A majority of the Federal Deposit Insurance Corp. board determined in a closed-door meeting on Thursday that the bank’s so-called living will was deficient, said one of the people, who asked not to be identified discussing the private discussion. The vote by the FDIC, which didn’t immediately respond to a request for comment sent outside of normal business hours, was earlier reported by the Financial Times.
Citigroup has been trying to improve its hypothetical wind-down plans for years. In late 2022, the FDIC and the Federal Reserve cited issues over how the bank handles data that “could materially impact the firm’s resolution capabilities sufficient to constitute a shortcoming.”
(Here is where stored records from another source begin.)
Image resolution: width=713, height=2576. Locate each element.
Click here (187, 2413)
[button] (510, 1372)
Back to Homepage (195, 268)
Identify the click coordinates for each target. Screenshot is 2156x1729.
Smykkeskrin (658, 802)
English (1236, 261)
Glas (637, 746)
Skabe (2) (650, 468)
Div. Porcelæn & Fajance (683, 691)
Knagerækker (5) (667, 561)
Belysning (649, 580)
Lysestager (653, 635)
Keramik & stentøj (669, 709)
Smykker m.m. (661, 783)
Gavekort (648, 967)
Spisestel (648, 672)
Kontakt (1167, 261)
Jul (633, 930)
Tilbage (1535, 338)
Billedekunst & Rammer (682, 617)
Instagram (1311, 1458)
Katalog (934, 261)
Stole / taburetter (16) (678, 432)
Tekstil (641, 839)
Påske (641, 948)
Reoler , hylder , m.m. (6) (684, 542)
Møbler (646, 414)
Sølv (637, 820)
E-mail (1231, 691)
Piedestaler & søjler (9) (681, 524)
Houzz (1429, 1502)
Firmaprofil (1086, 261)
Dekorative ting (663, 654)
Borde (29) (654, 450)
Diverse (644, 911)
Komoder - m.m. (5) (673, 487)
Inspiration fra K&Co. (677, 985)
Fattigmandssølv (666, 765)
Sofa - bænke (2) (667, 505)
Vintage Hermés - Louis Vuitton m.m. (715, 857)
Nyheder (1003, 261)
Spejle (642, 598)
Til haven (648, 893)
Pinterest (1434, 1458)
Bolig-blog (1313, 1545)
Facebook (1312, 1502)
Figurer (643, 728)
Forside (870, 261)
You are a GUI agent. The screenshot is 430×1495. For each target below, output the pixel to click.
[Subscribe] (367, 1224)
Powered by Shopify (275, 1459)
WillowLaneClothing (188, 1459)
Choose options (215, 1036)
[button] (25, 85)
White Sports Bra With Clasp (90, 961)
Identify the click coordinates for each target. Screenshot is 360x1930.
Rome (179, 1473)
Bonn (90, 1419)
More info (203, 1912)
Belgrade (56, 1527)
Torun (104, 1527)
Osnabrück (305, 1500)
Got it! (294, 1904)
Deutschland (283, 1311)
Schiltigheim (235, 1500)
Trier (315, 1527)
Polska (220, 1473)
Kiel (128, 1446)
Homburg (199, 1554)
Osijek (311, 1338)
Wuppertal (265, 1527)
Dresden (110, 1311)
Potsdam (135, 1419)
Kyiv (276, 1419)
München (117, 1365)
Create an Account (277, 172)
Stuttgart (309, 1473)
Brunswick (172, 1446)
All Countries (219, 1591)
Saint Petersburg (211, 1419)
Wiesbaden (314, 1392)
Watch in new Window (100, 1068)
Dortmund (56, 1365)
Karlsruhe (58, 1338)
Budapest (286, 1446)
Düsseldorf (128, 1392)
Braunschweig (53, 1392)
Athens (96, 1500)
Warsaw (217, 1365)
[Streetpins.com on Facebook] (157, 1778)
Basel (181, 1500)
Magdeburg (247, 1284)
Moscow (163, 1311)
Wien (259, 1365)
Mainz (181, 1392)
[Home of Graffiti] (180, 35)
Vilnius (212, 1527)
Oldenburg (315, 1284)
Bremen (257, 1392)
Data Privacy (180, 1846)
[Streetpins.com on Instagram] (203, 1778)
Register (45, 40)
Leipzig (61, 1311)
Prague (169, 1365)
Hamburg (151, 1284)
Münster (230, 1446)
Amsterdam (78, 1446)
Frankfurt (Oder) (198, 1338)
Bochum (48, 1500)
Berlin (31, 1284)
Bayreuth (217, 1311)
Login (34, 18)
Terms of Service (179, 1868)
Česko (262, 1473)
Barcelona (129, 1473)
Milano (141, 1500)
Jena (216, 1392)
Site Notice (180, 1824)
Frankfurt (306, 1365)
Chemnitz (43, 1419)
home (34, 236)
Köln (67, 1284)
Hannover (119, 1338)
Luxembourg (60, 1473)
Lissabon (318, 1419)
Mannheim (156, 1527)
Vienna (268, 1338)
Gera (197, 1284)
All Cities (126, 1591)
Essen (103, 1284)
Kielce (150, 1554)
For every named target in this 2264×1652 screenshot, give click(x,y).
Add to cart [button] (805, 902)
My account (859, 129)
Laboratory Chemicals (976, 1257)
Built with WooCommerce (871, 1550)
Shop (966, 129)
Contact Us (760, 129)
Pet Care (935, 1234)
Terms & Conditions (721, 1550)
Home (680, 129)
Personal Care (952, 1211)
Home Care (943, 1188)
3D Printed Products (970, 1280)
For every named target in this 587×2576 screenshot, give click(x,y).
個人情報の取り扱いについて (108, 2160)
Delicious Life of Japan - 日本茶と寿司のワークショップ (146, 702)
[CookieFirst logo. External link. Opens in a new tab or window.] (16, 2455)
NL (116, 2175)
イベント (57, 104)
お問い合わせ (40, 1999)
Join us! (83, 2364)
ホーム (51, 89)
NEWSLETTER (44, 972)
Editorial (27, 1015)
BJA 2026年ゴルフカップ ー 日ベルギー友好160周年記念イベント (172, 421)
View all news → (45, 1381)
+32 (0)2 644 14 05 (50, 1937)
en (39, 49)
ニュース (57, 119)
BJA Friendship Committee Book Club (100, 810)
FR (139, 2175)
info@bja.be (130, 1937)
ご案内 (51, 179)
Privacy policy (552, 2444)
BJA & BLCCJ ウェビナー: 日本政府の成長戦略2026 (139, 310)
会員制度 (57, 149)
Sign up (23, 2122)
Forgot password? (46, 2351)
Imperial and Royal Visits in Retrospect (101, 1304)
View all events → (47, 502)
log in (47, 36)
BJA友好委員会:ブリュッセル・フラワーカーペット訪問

The FDIC’s most recent finding is an escalation of concern from that 2022 statement, which was based on plans the bank submitted in 2021.
Although the Fed would need to make a similar determination for Citigroup to face a penalty, the FDIC’s finding underscores the challenges that Fraser faces in improving the bank’s standing with regulators.
A deficiency is more severe than a shortcoming in terms of regulatory concern. Resolution plans were mandated as part of Dodd-Frank legislation passed following the 2008 financial crisis.
A Citi spokesperson on Thursday referenced a statement that the bank gave earlier in the week that said the lender continues “to make substantial investments to modernize our infrastructure, including the work we’re doing to automate data and regulatory reporting processes.”
“Our balance sheet and financial health remains strong, with high levels of capital, liquidity and reserves,” the bank said. “We continue to have confidence that Citi could be resolved without the use of taxpayer funds or an adverse impact on the financial system.”